Three-dimensional centrifugal-flow instabilities in the lid-driven-cavity problem

Abstract

The classical rectangular lid-driven-cavity problem is considered in which the motion of an incompressible fluid is induced by a single lid moving tangentially to itself with constant velocity. In a system infinitely extended in the spanwise direction the flow is two-dimensional for small Reynolds numbers. By a linear stability analysis it is shown that this basic flow becomes unstable at higher Reynolds numbers to four different three-dimensional modes depending on the aspect ratio of the cavity’s cross section. For shallow cavities the most dangerous modes are a pair of three-dimensional short waves propagating spanwise in the direction perpendicular to the basic flow. The mode is localized on the strong basic-state eddy that is created at the downstream end of the moving lid when the Reynolds number is increased. In the limit of a vanishing layer depth the critical Reynolds number approaches a finite asymptotic value. When the depth of the cavity is comparable to its width, two different centrifugal-instability modes can appear depending on the exact value of the aspect ratio. One of these modes is stationary, the other one is oscillatory. For unit aspect ratio (square cavity), the critical mode is stationary and has a very short wavelength.
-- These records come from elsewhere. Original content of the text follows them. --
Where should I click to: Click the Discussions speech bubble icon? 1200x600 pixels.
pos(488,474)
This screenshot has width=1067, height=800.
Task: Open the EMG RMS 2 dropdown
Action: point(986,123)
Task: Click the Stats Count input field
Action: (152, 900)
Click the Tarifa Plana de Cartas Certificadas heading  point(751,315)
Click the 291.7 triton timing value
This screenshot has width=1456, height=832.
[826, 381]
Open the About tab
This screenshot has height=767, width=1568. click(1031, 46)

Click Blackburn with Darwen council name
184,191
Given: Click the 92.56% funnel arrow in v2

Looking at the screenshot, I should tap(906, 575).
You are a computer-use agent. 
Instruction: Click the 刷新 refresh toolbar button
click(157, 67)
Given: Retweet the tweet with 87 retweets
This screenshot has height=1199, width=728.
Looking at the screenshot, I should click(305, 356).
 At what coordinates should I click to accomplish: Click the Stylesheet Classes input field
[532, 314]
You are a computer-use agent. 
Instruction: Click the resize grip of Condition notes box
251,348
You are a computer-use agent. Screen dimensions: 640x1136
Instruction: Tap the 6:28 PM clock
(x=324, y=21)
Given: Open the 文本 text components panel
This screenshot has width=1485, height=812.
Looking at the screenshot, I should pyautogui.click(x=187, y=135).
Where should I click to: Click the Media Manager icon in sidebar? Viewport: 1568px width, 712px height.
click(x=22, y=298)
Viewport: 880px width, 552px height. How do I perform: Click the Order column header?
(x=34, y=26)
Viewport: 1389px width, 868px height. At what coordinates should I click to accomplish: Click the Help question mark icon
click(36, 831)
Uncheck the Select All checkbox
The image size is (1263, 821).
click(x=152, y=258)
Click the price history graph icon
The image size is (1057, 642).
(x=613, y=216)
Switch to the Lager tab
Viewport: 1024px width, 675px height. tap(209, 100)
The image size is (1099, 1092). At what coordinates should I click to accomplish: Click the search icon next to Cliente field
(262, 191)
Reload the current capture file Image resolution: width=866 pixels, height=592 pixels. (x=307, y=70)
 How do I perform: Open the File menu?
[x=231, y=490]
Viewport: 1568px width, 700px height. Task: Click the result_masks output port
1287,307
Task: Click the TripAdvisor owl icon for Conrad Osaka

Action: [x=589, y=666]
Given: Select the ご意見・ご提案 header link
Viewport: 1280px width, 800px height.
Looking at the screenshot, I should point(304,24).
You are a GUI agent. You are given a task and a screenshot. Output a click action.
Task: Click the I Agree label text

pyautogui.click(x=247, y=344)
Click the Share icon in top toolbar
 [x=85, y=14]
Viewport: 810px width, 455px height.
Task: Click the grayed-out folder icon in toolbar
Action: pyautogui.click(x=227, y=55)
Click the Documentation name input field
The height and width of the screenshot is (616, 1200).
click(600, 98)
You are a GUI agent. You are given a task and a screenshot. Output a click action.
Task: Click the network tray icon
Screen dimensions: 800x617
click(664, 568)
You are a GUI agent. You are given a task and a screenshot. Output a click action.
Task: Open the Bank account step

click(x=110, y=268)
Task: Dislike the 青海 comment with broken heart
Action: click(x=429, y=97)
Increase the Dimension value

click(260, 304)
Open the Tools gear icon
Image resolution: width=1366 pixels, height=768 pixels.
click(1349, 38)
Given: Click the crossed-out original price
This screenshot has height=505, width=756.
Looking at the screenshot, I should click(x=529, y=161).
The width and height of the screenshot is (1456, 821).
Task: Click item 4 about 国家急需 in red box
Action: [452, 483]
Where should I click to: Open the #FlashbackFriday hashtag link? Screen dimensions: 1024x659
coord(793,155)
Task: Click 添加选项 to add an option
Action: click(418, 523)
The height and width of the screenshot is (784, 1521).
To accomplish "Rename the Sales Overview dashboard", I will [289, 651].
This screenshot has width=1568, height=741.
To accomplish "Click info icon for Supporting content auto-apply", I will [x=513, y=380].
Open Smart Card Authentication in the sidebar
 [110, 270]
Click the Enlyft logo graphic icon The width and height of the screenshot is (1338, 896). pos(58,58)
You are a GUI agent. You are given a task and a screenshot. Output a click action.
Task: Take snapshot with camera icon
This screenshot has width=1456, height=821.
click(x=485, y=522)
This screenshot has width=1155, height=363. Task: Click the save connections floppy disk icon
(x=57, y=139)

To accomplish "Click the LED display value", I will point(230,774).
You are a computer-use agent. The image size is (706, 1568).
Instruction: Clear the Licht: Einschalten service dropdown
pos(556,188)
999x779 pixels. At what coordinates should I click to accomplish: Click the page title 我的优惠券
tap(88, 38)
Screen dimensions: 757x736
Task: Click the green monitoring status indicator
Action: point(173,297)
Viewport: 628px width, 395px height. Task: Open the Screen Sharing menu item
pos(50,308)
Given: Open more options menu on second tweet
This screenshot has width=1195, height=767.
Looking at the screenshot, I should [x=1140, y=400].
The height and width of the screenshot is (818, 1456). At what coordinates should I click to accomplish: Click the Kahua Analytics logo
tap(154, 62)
Experiments for the square cavity with a large span confirm this instability. It is argued that this three-dimensional mode has not been observed in all previous experiments, because the instability is suppressed by side-wall effects in small-span cavities. For large aspect ratios, i.e., for deep cavities, the critical three-dimensional mode is stationary with a long wavelength. The critical Reynolds number approaches a finite asymptotic value in the limit of an infinitely deep cavity.